Please rewrite the data from the line that has "Given: Click the Assistant robot avatar icon" through the line that has "coord(122,263)", renaming "three-dot menu" to "kebab menu" and changing nothing else.

::::

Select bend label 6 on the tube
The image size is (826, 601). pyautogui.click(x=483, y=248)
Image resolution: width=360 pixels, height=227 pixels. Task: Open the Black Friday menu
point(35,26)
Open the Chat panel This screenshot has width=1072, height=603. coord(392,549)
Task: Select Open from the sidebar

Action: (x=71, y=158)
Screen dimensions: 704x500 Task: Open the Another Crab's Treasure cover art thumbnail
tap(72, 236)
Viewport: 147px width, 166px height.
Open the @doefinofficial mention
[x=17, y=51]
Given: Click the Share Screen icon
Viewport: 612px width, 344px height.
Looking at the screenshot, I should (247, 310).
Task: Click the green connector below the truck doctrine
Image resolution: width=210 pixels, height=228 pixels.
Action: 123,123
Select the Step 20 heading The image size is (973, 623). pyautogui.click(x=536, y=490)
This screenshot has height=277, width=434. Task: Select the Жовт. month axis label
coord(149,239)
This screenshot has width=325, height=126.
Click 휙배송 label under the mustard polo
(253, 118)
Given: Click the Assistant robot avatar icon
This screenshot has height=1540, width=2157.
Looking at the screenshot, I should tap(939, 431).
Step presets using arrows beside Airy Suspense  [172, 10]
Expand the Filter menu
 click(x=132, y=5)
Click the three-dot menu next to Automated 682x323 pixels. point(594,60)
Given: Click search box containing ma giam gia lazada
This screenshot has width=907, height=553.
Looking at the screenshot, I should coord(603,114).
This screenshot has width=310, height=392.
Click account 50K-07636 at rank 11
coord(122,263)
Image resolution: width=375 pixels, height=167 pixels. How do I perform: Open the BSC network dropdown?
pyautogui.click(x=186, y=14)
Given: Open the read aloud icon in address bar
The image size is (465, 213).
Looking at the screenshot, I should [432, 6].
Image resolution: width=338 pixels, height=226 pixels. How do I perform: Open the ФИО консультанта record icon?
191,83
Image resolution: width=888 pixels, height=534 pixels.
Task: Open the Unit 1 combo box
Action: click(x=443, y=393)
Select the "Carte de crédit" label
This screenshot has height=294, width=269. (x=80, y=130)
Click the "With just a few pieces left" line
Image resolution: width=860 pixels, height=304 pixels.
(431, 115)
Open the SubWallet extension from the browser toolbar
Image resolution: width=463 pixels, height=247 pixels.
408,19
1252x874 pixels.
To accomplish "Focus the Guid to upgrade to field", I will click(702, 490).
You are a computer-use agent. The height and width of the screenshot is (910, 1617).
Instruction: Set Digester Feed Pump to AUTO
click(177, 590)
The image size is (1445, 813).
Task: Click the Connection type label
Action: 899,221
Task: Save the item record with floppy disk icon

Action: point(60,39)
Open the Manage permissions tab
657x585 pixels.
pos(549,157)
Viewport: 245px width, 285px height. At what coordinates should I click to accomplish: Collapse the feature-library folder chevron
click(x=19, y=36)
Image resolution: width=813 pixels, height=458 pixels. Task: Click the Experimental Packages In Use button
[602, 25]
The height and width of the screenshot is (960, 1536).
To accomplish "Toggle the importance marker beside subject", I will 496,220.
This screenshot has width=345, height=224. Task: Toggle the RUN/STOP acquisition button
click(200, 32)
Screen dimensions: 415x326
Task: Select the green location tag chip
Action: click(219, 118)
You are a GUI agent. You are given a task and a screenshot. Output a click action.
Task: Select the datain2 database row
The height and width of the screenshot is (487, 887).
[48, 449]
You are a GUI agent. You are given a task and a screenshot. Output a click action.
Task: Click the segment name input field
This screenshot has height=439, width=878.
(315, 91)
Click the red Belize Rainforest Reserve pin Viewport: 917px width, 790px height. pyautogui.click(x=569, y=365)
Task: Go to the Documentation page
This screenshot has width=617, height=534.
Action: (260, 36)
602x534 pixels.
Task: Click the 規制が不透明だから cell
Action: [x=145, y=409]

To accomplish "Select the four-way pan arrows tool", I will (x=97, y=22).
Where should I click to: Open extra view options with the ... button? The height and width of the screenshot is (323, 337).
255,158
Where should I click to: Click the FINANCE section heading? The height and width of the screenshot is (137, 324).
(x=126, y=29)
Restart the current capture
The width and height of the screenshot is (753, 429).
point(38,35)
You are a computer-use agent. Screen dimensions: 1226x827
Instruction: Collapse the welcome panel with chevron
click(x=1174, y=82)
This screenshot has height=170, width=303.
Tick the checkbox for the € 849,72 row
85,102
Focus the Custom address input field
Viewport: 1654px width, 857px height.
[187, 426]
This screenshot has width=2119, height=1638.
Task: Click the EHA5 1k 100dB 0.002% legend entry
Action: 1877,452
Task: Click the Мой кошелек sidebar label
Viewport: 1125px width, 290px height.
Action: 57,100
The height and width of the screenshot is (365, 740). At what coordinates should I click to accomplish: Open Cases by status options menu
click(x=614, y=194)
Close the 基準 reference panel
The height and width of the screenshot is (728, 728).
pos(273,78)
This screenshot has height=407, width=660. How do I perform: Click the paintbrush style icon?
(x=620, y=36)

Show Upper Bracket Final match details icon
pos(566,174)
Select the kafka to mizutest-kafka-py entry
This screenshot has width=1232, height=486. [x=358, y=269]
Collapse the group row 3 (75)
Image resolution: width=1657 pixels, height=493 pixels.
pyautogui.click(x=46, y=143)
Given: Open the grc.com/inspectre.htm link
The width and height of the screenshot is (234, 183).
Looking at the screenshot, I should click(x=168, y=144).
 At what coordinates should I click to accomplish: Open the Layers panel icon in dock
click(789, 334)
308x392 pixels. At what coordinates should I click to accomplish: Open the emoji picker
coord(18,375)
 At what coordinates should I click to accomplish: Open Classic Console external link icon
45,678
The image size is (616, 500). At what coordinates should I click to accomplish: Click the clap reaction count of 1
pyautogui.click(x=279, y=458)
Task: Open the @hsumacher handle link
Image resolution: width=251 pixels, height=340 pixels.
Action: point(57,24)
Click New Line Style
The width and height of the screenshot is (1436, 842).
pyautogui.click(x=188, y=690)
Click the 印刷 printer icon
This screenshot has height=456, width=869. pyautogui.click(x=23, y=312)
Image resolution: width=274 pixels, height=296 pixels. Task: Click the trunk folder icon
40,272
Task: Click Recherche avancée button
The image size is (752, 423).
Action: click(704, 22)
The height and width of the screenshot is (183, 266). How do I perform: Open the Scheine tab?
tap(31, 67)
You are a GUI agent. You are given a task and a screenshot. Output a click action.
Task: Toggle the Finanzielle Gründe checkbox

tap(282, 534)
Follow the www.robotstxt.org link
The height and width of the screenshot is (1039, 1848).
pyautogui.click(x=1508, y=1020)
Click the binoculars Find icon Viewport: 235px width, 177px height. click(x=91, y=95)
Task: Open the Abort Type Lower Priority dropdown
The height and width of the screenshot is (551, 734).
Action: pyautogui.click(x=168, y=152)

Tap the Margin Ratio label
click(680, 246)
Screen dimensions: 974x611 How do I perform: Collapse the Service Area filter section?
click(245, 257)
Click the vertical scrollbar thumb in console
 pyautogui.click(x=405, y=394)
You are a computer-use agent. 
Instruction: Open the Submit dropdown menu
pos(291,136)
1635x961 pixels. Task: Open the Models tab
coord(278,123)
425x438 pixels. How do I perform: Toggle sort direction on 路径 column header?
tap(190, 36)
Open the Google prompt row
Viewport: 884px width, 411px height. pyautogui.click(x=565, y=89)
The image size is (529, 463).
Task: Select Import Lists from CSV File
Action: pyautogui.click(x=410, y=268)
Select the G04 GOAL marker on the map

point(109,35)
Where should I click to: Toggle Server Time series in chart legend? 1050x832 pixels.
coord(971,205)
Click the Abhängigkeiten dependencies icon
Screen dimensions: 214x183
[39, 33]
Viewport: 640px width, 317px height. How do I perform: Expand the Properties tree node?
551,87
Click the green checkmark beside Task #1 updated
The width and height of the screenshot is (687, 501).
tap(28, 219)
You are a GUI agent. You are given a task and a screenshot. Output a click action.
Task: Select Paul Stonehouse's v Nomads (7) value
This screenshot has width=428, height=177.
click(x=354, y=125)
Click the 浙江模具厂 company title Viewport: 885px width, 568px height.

::::

## THE SOLUTION:
Given: Click the Assistant robot avatar icon
This screenshot has height=1540, width=2157.
Looking at the screenshot, I should tap(939, 431).
Step presets using arrows beside Airy Suspense  [172, 10]
Expand the Filter menu
 click(x=132, y=5)
Click the kebab menu next to Automated 682x323 pixels. point(594,60)
Given: Click search box containing ma giam gia lazada
This screenshot has width=907, height=553.
Looking at the screenshot, I should coord(603,114).
This screenshot has width=310, height=392.
Click account 50K-07636 at rank 11
coord(122,263)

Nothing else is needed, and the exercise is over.